Przyszły świat – ks. Janusz Chyła

Ostatnia księga Nowego Testamentu, a zarazem całego Pisma Świętego, kończy się słowami: „Mówi Ten, który o tym świadczy: «zaiste przyjdę niebawem». Amen. Przyjdź, Panie Jezu! Łaska Pana Jezusa ze wszystkimi!” (Ap 22,21–22). Czas i wieczność są w ręku Boga. Jego wejście w dzieje człowieka przez Wcielenie dopełnione Misterium Paschalnym to przełom i nadanie światu nowego kierunku.

REKLAMA

Wszystko to, co nas otacza, a także my sami, zmierzamy ku spełnieniu, które jest poza czasem. Punktem kulminacyjnym tej historii będzie ponowne przyjście Syna Bożego. Będzie ono spełnieniem obietnicy definitywnego zwycięstwa życia nad śmiercią, dobra nad złem, miłości nad wszystkim, co jest jej zaprzeczeniem.

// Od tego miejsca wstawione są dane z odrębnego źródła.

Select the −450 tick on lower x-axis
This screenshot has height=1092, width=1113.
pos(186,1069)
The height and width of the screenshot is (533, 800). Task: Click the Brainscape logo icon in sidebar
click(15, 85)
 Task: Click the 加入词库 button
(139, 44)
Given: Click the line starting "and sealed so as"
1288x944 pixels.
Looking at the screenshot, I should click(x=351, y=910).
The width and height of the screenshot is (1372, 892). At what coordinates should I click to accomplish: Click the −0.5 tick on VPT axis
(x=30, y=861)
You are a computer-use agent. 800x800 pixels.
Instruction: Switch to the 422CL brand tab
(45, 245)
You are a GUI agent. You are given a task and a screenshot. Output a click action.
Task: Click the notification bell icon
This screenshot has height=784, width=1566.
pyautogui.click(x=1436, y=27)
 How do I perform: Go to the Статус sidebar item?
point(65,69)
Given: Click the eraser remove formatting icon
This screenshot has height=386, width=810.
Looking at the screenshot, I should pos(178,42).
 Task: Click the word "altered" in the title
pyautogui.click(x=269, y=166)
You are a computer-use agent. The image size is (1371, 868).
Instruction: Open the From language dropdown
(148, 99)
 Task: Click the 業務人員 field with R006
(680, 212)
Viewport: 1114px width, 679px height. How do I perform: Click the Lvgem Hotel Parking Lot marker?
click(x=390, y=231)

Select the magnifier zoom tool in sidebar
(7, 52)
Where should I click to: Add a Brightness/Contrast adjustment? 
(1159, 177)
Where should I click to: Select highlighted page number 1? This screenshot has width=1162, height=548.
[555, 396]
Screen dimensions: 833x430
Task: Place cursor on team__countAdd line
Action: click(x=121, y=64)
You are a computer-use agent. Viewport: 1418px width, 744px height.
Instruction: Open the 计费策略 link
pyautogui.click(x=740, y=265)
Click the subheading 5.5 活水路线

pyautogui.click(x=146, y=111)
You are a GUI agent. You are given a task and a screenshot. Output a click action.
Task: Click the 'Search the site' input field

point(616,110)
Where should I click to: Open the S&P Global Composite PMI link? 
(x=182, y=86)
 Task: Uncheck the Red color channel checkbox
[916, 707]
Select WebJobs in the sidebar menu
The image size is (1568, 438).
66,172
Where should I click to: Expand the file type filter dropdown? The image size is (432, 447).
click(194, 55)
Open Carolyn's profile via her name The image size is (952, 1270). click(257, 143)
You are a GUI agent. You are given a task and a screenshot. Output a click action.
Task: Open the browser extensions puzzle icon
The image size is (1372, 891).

Aktualnie świat znajduje się w stanie pośrednim, pomiędzy stworzeniem, a dopełnieniem. Oczekując „nowego nieba i nowej ziemi” (Ap 21,1), jesteśmy świadkami i głosicielami nadziei. Modląc się każdego dnia o przyjście Królestwa Bożego, prosimy o przyjście Zbawiciela. Ale już teraz karmiąc się Eucharystią, przekraczamy czas i przestrzeń, uczestniczymy w szczęściu przyszłego świata. Choć trudno sobie wyobrazić, co nas czeka, bo jak św. Paweł pisał: „ani oko nie widziało, ani ucho nie słyszało, ani serce człowieka nie zdołało pojąć, jak wielkie rzeczy przygotował Bóg tym, którzy Go miłują” (1 Kor 2,9).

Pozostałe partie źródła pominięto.